Text for analysis Block Start

Email updates

Keep up to date with the latest news and content from BMC Cardiovascular Disorders and BioMed Central.

Open Access Highly Accessed Research article

Effects of carvedilol treatment on cardiac cAMP response element binding protein expression and phosphorylation in acute coxsackievirus B3-induced myocarditis

Ge Li-Sha1, Chen Yi-He2, Zhou Na-Dan2, Zhang Teng2 and Li Yue-Chun2*

Author Affiliations

1 Department of Pediatric, Second Affiliated Hospital of Wenzhou Medical College, Wenzhou 325000, China

2 Department of Cardiology, Second Affiliated Hospital of Wenzhou Medical College, Wenzhou 325000, China

For all author emails, please log on.

BMC Cardiovascular Disorders 2013, 13:100  doi:10.1186/1471-2261-13-100

Published: 14 November 2013

Abstract

Background

The role of β-adrenergic stimulation on viral myocarditis has been investigated in animal models of viral myocarditis. Excess stimulation of β-adrenergic receptors by catecholamines causes phosphorylation/activation of cAMP response element binding protein (CREB) by the cAMP signaling pathway. CREB as an important regulator of gene expression mediates the cardiovascular remodeling process and promotes anti-inflammatory immune responses. However, the CREB expression and phosphorylation have not been studied, and the effects of carvedilol (a nonselective β-adrenoceptor antagonist) on the CREB has not been investigated in the setting of acute viral myocarditis.

Methods

This study was therefore designed to examine the effects of carvedilol on the transcriptional factor CREB in a murine model of acute viral myocarditis. In a coxsackievirus B3 murine myocarditis model (Balb/c), effects of carvedilol on plasma noradrenaline, heart rate and blood pressure, myocardial histopathological changes and fibrosis, cardiomyocyte apoptosis, cardiac CREB and phosphorylated CREB, cytokine levels, and viral RNA were studied.

Text for analysis Block End
Recorded data Block Start

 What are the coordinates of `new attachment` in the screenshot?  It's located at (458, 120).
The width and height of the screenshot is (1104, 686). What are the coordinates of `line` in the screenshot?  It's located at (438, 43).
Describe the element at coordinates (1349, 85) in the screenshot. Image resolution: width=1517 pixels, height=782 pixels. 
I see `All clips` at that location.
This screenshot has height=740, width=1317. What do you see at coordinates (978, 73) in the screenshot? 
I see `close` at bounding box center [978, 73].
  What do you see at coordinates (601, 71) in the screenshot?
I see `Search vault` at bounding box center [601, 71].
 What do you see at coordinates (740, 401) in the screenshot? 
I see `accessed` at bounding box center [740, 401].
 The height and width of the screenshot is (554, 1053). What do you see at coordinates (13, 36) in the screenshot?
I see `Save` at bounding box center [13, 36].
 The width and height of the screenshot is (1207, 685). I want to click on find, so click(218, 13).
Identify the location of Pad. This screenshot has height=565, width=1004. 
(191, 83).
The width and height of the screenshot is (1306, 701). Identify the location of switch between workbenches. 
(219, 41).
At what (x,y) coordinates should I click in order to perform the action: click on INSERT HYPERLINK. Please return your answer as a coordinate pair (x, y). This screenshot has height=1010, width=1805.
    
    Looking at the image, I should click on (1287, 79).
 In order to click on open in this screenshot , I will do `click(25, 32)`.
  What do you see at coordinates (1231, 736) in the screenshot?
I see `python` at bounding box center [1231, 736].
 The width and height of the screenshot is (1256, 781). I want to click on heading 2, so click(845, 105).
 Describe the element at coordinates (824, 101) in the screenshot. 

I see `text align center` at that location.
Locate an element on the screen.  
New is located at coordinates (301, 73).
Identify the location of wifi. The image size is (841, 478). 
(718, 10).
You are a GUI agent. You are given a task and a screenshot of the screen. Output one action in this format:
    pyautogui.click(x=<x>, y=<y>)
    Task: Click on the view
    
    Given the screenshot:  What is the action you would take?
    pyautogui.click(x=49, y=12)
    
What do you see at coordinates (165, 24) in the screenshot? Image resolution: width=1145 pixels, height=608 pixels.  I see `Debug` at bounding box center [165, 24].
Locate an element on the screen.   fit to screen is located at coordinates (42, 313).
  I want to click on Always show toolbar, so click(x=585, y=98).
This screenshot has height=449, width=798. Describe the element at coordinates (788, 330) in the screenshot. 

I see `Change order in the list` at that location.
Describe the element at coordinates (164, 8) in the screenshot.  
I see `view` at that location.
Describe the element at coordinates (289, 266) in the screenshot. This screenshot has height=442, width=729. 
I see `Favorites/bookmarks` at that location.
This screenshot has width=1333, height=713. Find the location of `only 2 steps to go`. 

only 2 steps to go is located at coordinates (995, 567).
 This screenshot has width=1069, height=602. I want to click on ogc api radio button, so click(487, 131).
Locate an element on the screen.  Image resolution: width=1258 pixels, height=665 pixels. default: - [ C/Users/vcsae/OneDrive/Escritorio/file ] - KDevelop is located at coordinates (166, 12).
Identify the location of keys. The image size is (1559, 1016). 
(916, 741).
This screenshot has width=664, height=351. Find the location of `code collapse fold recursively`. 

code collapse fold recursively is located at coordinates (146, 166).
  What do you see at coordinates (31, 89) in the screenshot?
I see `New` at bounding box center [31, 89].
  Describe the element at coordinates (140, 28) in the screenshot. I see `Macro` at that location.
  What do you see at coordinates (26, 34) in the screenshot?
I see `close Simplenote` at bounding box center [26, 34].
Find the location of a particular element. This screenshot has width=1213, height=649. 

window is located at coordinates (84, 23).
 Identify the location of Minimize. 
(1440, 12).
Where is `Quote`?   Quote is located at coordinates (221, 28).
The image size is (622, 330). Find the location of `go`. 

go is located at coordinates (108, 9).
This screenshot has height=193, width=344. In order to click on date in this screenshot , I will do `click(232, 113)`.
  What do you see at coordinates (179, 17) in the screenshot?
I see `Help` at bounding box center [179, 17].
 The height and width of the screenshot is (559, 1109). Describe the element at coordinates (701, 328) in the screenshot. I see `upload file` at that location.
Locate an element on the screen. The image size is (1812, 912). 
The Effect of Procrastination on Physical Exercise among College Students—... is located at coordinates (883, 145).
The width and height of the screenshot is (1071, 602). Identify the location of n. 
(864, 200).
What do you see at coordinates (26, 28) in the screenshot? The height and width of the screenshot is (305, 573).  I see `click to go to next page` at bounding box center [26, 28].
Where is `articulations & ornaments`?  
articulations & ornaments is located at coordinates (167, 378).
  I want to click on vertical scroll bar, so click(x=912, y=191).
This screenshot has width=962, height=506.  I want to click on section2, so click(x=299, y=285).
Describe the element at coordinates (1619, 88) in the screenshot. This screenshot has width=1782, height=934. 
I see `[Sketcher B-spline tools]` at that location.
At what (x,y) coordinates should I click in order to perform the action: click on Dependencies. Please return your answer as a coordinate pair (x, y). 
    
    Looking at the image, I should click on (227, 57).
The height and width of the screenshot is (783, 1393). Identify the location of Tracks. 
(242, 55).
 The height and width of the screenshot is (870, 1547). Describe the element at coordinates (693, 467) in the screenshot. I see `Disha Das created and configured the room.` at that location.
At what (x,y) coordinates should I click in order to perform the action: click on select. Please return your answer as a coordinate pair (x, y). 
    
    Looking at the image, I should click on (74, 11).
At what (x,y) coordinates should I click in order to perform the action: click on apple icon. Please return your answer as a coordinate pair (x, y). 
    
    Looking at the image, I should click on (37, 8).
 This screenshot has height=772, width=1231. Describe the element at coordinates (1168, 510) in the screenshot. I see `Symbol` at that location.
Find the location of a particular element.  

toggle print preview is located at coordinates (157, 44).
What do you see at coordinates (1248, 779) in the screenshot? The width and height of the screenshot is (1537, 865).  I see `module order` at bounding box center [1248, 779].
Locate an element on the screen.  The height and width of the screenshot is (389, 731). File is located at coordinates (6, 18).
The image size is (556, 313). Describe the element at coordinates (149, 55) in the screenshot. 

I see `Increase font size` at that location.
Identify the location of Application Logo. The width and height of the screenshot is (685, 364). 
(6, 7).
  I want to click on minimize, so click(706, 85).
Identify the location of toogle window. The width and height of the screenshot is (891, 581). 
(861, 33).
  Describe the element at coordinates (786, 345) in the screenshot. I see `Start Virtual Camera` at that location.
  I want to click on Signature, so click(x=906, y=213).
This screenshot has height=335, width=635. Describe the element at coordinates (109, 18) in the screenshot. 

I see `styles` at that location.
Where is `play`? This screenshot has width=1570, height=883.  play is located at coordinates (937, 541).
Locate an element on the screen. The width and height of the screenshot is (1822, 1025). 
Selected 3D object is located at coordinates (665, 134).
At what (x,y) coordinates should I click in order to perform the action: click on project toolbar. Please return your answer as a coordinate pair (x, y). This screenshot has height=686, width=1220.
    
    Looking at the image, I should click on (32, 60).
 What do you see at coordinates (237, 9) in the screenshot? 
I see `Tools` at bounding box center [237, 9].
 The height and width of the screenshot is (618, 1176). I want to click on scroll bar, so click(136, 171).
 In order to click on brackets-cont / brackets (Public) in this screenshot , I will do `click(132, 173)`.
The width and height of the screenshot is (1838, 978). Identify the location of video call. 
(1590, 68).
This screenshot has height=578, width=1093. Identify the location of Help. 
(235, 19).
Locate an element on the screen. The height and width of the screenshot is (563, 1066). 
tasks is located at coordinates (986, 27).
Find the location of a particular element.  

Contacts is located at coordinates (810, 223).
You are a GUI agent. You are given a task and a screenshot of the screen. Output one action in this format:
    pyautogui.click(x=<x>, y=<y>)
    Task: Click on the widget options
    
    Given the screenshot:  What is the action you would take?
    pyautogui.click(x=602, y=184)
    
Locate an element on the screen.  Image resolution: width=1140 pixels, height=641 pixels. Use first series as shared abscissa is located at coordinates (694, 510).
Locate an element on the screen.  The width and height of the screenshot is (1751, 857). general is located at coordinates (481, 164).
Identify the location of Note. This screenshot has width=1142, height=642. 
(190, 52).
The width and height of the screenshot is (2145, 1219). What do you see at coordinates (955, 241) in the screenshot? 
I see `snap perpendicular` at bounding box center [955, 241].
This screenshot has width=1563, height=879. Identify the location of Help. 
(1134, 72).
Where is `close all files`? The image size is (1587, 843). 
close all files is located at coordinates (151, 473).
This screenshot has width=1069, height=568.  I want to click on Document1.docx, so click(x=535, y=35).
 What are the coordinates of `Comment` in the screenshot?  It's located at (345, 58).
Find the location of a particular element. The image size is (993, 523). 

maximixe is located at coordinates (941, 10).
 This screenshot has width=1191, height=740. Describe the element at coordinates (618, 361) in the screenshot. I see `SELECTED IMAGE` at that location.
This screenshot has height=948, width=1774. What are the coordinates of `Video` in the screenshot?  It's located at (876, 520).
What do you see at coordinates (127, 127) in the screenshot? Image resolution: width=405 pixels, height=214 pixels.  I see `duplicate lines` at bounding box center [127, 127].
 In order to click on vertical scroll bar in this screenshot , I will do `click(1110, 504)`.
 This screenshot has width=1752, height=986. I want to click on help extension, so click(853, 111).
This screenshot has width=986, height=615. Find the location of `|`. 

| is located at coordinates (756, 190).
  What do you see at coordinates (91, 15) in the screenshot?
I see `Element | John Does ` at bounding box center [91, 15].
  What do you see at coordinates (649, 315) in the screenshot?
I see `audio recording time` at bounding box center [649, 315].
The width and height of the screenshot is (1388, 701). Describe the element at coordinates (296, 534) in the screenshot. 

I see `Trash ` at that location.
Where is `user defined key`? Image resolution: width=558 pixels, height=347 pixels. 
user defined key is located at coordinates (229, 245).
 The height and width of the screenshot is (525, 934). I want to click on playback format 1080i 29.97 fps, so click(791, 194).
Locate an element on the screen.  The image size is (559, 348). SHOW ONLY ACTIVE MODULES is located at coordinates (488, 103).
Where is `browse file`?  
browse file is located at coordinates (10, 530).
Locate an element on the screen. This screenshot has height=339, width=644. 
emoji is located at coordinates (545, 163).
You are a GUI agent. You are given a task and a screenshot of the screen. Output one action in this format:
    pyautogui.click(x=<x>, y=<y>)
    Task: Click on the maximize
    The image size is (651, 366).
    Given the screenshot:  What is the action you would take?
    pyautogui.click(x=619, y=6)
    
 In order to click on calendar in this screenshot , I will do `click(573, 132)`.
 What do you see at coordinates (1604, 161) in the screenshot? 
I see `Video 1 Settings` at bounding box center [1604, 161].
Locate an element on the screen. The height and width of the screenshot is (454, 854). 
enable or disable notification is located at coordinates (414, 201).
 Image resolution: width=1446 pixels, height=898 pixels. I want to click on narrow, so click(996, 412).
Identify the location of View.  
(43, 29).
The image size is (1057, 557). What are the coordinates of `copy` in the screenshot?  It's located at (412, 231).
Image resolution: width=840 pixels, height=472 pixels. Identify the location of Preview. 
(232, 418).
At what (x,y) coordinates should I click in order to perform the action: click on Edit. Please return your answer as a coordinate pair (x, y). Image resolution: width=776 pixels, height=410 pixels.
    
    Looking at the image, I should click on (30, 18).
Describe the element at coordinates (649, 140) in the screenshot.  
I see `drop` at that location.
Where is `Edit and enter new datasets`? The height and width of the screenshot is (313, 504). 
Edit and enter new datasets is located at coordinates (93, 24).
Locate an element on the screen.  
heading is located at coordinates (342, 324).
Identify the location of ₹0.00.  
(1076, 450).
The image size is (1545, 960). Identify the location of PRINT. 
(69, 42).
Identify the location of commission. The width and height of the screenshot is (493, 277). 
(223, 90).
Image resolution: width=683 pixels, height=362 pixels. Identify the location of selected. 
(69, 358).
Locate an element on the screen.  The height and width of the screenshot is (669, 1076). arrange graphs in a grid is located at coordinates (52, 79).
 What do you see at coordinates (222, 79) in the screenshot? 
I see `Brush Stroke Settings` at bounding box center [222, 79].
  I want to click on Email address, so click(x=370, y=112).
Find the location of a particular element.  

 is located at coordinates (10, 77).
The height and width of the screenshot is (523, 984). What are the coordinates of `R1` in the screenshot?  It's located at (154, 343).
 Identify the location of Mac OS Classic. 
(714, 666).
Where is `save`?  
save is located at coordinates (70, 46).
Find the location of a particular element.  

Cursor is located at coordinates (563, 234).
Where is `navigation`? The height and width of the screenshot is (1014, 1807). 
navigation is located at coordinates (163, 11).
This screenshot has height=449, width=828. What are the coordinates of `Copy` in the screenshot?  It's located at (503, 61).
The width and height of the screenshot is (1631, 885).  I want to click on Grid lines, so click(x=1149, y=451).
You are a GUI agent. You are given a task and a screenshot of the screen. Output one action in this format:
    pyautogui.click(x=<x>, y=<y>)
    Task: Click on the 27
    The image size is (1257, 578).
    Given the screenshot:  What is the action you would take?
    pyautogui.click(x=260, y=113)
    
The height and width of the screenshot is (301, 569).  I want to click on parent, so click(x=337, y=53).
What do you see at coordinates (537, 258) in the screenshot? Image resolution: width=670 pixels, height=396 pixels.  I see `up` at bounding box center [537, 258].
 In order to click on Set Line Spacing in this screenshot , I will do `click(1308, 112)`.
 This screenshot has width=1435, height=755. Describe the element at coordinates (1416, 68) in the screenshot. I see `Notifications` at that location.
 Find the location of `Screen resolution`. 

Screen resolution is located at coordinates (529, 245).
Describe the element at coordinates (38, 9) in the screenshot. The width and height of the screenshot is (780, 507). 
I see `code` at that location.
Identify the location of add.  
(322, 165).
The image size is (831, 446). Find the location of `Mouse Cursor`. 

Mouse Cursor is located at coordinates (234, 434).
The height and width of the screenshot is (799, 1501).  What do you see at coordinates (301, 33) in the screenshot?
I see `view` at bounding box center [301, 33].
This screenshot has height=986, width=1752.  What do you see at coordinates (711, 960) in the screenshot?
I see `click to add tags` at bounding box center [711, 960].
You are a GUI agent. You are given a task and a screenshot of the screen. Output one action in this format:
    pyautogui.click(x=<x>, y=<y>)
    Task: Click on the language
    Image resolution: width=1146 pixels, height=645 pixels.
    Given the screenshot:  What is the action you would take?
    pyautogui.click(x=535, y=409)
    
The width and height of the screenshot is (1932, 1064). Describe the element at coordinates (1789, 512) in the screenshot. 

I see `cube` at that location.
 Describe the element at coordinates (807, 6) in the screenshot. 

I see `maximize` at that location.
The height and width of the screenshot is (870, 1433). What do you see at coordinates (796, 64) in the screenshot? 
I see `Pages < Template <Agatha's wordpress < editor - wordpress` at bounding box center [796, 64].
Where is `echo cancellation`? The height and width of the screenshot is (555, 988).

Recorded data Block End

List of tasks:
1. For the carvedilol myocarditis article above, decide whether each statement agrees with the text. Answer yes or no, and quote the deciding words. (a) Carvedilol is described as a selective β1-adrenoceptor antagonist. (b) The myocarditis model used Balb/c mice infected with coxsackievirus B3. (c) CREB is said to promote anti-inflammatory immune responses.
2. From the carvedilol myocarditis article above, quote the part that opens with the words containing "Author Affiliations" and closes with "please log on.".

Answers for the exercise:
1.
(a) No: "carvedilol (a nonselective β-adrenoceptor antagonist)"
(b) Yes: "In a coxsackievirus B3 murine myocarditis model (Balb/c)"
(c) Yes: "CREB as an important regulator of gene expression mediates the cardiovascular remodeling process and promotes anti-inflammatory immune responses"

2.
Author Affiliations

1 Department of Pediatric, Second Affiliated Hospital of Wenzhou Medical College, Wenzhou 325000, China

2 Department of Cardiology, Second Affiliated Hospital of Wenzhou Medical College, Wenzhou 325000, China

For all author emails, please log on.